EXTRACT PROVIDED:
%%
Sunday, November 2, 2008

Ashleigh Sims

“A Self to Recover, a Queen”: Sylvia Plath’s Queen Role in the Bee Poems
“I am writing the best poems of my life.” This is what Plath wrote to her mother after completing the bee poems. When Sylvia Plath and her husband divorced she owned bees and wrote five poems about the bees, the poems became to be known as the bee poems. These poems were very important to Sylvia as shown by the place of honor she awarded then in the back of her final collection of poems, Ariel. Although the order was changer after her death by her ex-husband, Ted Hughes, the bee poems are still a very important collection of Plath’s writing. In the bee poems Stings and The Bee Meeting Sylvia Plath’s use of feminine imagery compares herself to the bees using queen and virgin imagery.
Plath uses virgin imagery in The Bee Meeting and Stings in opposing situations to show both a protected and welcoming imagery. In The Bee Meeting she writes, “The white hive is snug as a virgin / Sealing off her brood cells, her honey, and quietly humming” (34-35). These lines describe the comfort and safety of the hive. The word virgin is used in this poem to show that the hive is protected from the outside. However, in Stings Plath uses the word virgin in an opposing manner than in The Bee Meeting. This is shown in the line, “Opening in spring like an industrious virgin” (35). By placing the word industrious within the line Plath has reversed the meaning of virgin from meaning protected to being open and inviting. This shows the two choices Plath toyed with in her youth. She debated with herself whether it was better to stay a virgin until she was married or not to and therefore be experienced when she decided to get married.
%%
PROVIDED DATA:
%%
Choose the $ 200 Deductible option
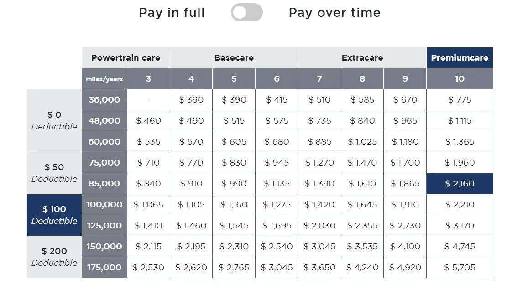This screenshot has width=512, height=295. pos(54,257)
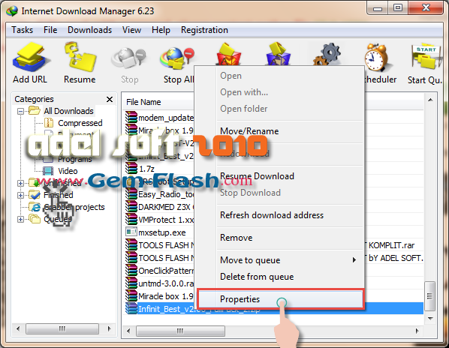
Task: Choose Properties in the context menu
Action: pyautogui.click(x=281, y=299)
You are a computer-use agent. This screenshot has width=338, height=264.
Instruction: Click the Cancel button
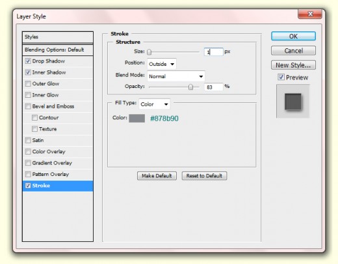(x=293, y=51)
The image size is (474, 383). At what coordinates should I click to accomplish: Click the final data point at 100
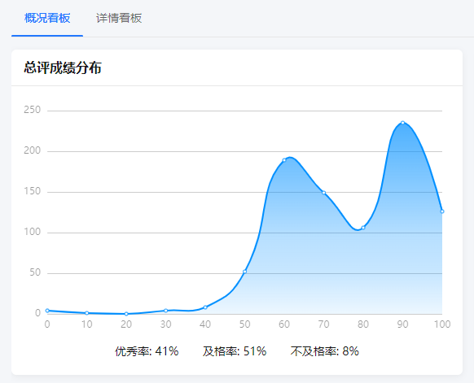coord(442,211)
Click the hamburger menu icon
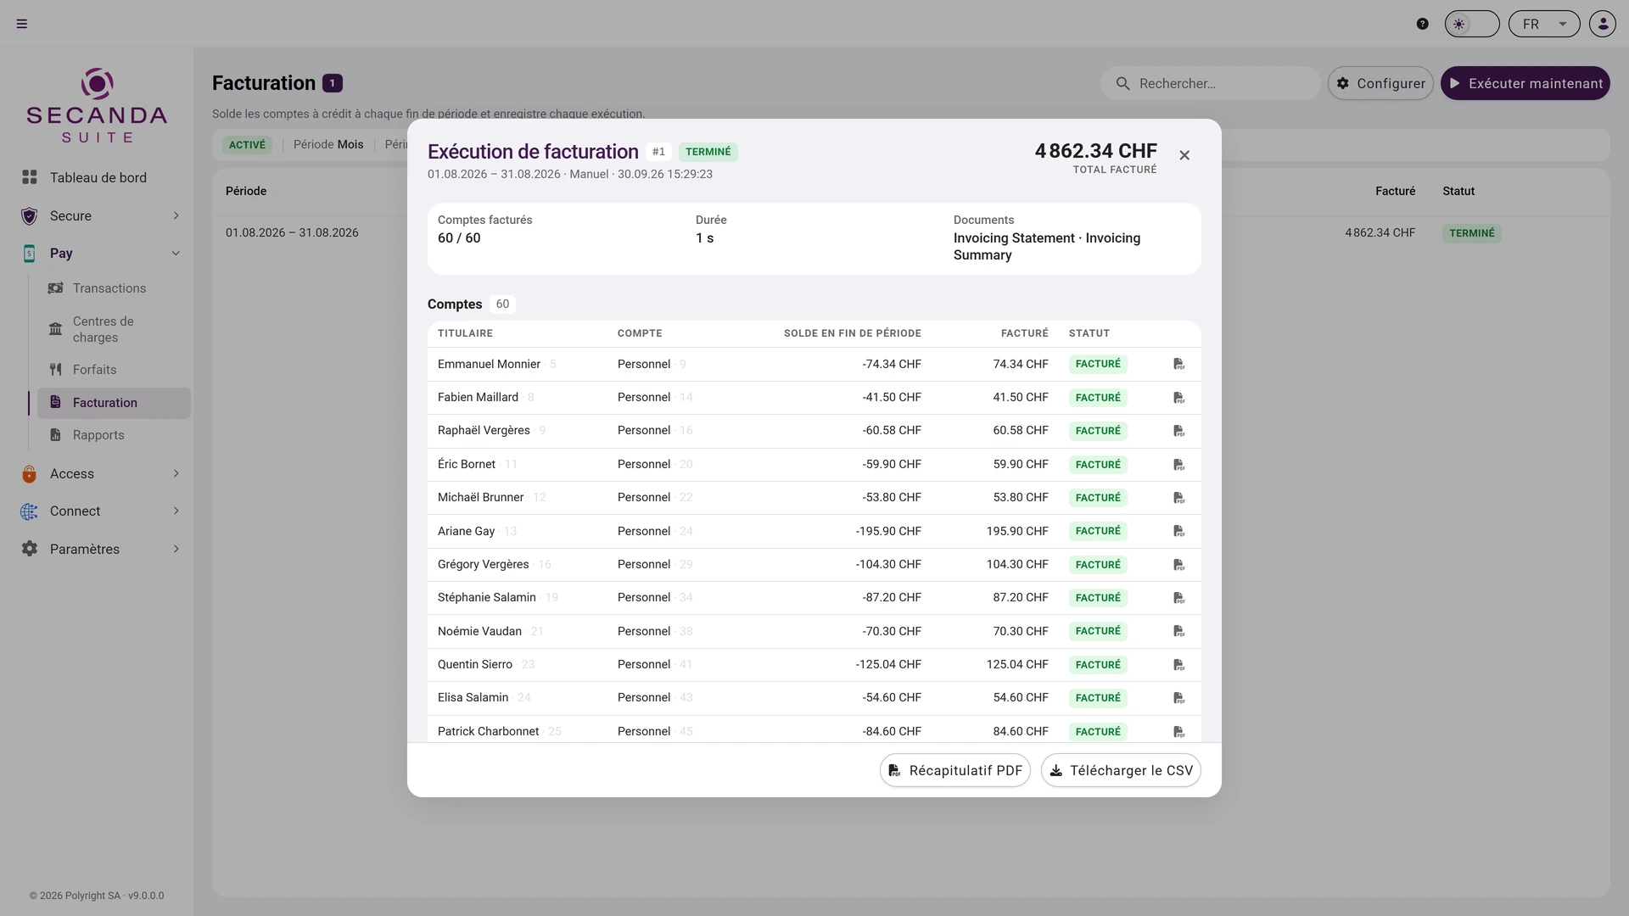The image size is (1629, 916). coord(22,24)
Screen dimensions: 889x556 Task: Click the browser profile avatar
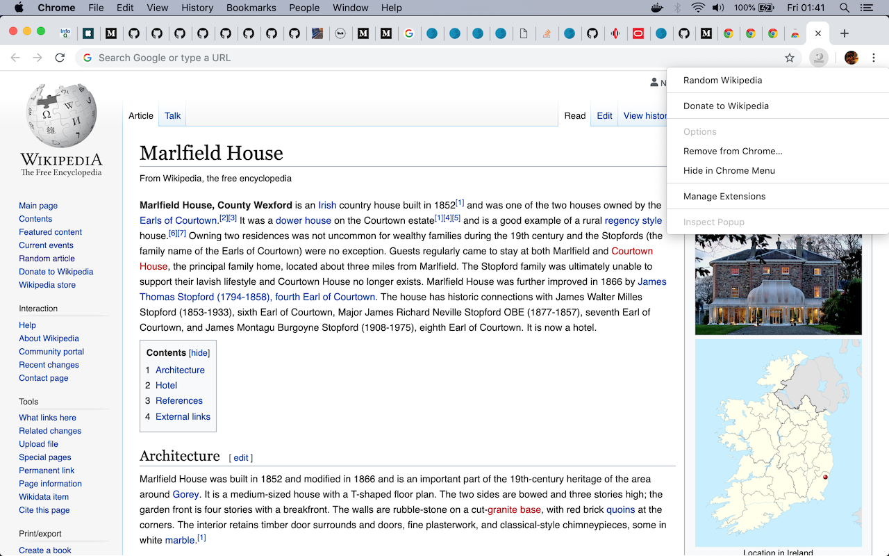pos(850,58)
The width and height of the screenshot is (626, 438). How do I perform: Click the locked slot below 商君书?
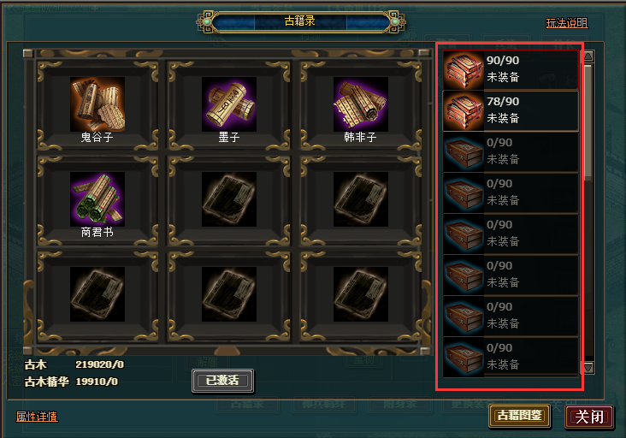pyautogui.click(x=97, y=294)
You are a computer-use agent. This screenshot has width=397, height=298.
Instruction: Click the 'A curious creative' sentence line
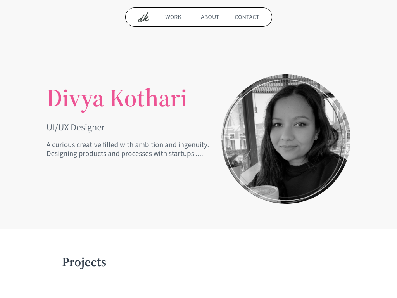click(128, 145)
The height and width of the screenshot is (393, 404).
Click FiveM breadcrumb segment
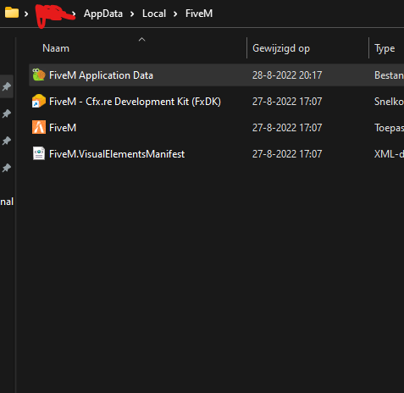click(x=199, y=14)
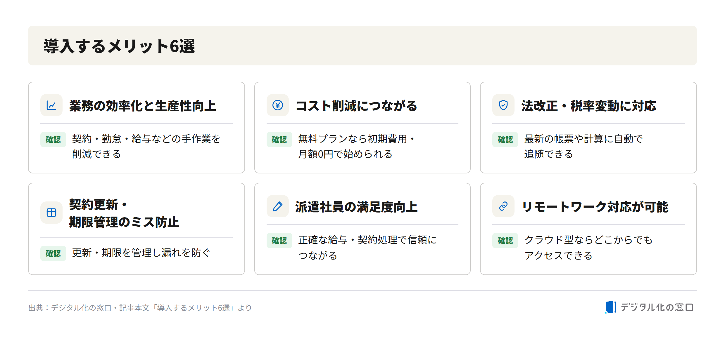
Task: Click the yen coin icon
Action: coord(277,105)
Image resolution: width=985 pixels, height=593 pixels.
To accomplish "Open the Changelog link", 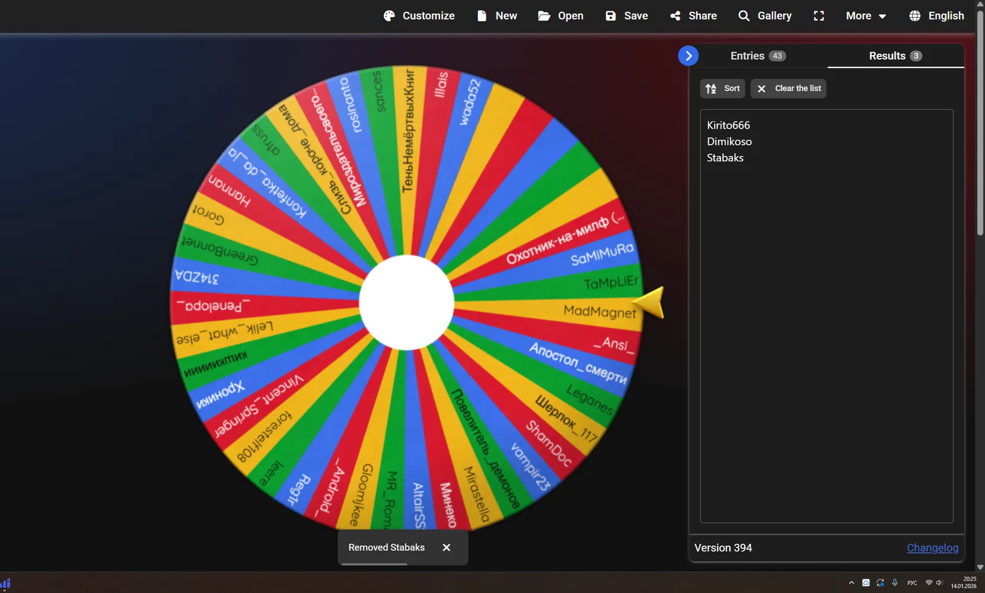I will (x=932, y=548).
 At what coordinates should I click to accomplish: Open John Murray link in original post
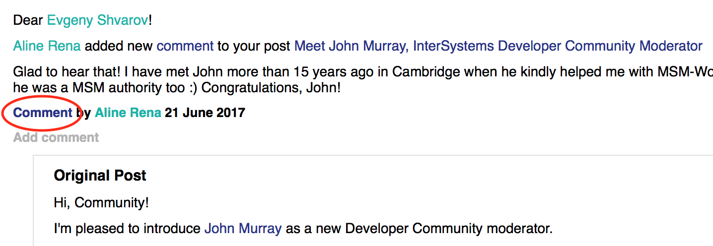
%%
REQUIREMENT 1:
Answer these questions about the essay on Sylvia Plath's bee poems:
(a) What did Plath write to her mother after completing the bee poems?
(b) Who changed the order of her final collection after her death?
(c) In The Bee Meeting, what is the white hive as snug as?
REQUIREMENT 2: Name every poem or poetry collection that the essay on Plath's bee poems mentions by title.
REQUIREMENT 3: Write out the essay on Plath's bee poems starting with "Ashleigh Sims" and going on through "and virgin imagery.".
The material comes from a different source than the essay.

RESPONSE BOX 1:
(a) "I am writing the best poems of my life."
(b) Ted Hughes, her ex-husband.
(c) A virgin.

RESPONSE BOX 2:
Stings
The Bee Meeting
Ariel

RESPONSE BOX 3:
Ashleigh Sims

“A Self to Recover, a Queen”: Sylvia Plath’s Queen Role in the Bee Poems
“I am writing the best poems of my life.” This is what Plath wrote to her mother after completing the bee poems. When Sylvia Plath and her husband divorced she owned bees and wrote five poems about the bees, the poems became to be known as the bee poems. These poems were very important to Sylvia as shown by the place of honor she awarded then in the back of her final collection of poems, Ariel. Although the order was changer after her death by her ex-husband, Ted Hughes, the bee poems are still a very important collection of Plath’s writing. In the bee poems Stings and The Bee Meeting Sylvia Plath’s use of feminine imagery compares herself to the bees using queen and virgin imagery.